Improved compatibility of liquid chromatography with electrospray tandem mass spectrometry for tracing occurrence of barbital homologous residues in animal tissues.

Journal of chromatography. A (2010-03-17)
Meiling Wang, Bin Guo, Zhiqiang Huang, Junmin Duan, Zhanfang Chen, Bo Chen, Shouzhuo Yao
ZUSAMMENFASSUNG

This work describes a liquid chromatography-tandem mass spectrometry (LC-MS/MS) procedure for multiplex screening, ultratrace quantification and reliable confirmation of barbital series residues in animal-derived food matrices. The method is developed based on a distinct dependency of the electrospray ionization (ESI) response of nine structural homologues on LC eluent properties and gas-phase ion chemistry during the ESI process. The "wrong-way-round" negative ionization aspect has been explored to optimize the compatibility of the hyphenated LC-MS/MS technique, which facilitates detection limits at 30-100-fold lower than 0.01 ppm without derivatization or post-column basification step.
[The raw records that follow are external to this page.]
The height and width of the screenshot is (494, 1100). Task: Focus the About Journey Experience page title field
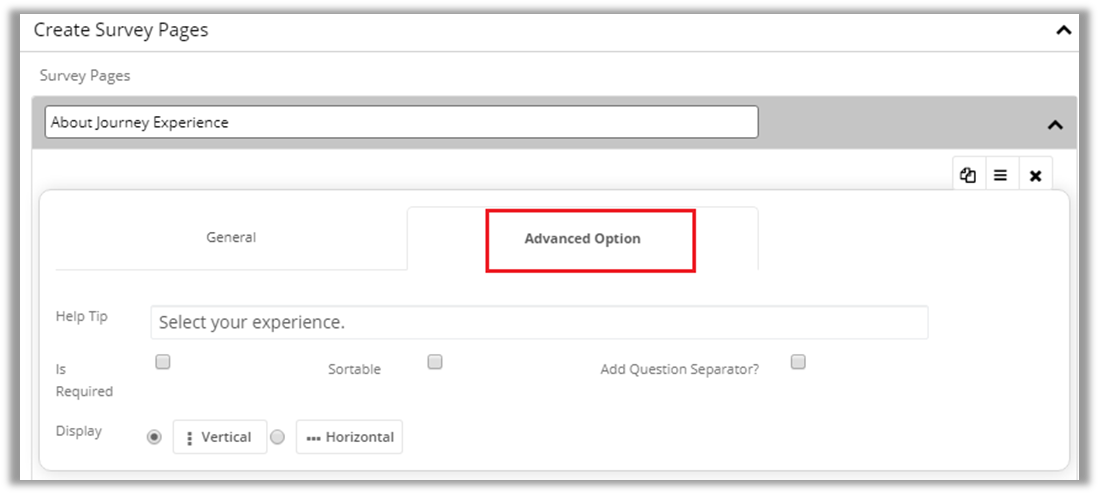(x=401, y=122)

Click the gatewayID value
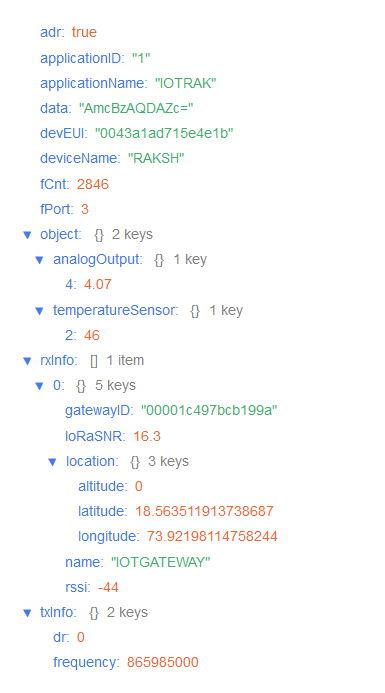(x=209, y=411)
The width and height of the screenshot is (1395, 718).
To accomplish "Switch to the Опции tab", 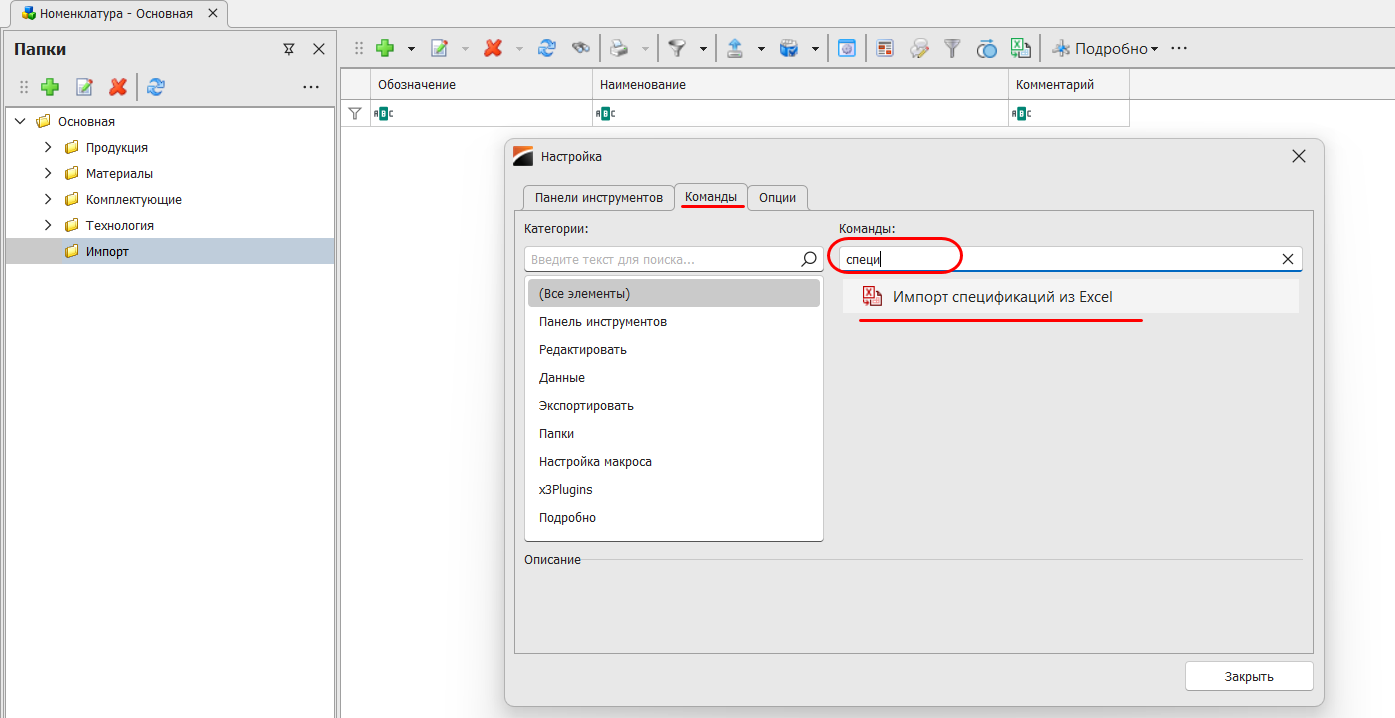I will click(777, 197).
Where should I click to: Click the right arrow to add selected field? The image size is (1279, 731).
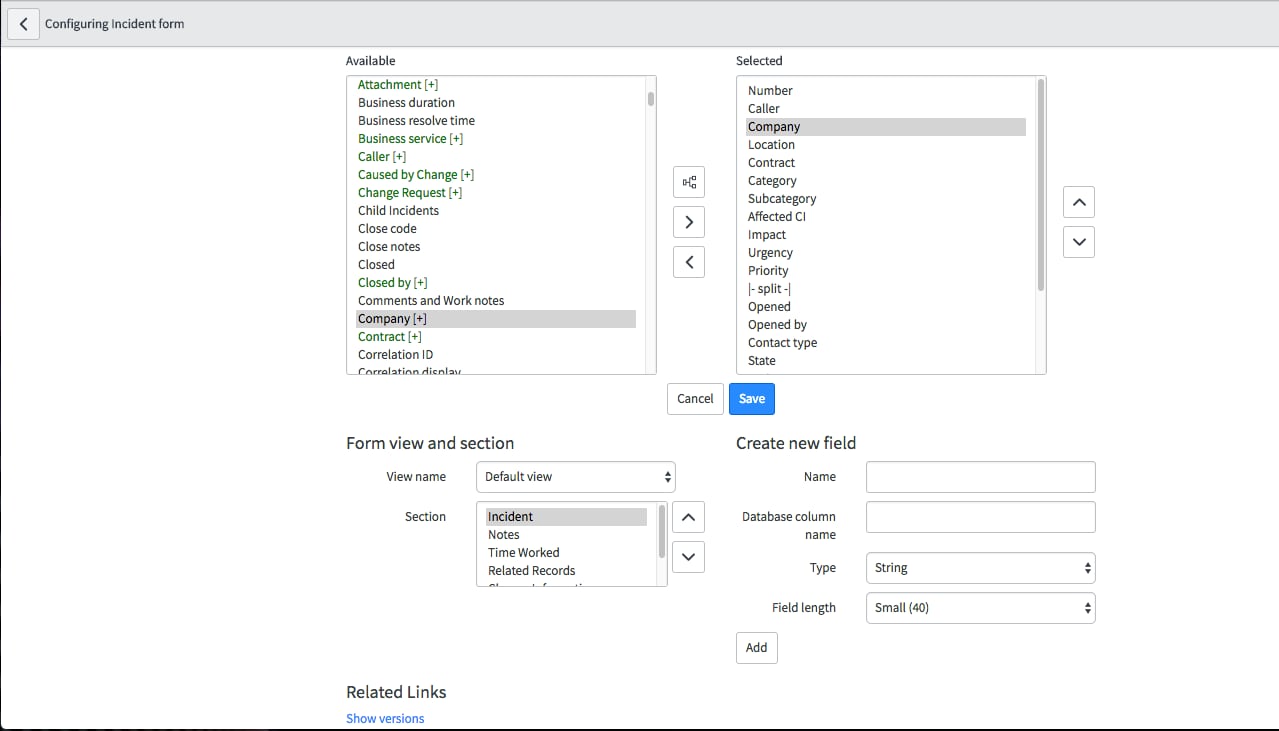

A mobile phase using methanol modified with 0.01% acetic acid is adopted to achieve an approximately 2-9-fold increase in signal-to-noise ratio over the results under suboptimal conditions. There is no significant differential matrix effects or deuterium isotope effects on chromatographic retention and ESI responsiveness at all levels across the different analyte-matrix pairs. Mean recoveries ranged from 79.6% (barbital) to 108% (secobarbital) at fortified levels of 0.5-20 ng/g within relative standard deviations less than 11%. Between-run repeatability and within-laboratory reproducibility were 3-11% and 5-13%, respectively. An ion ratio criterion for valid detection limit data for simultaneous screening of homologous multiresidues in complex sample matrices is proposed. The satisfactory applicability of the newly described procedure to 43 real samples including pork, poultry meat, swine liver, fish tissue and shrimp muscle demonstrated the LC-MS/MS technique with facile sample handling can serve as an attractive alternative analytical method accepted for regulatory purpose.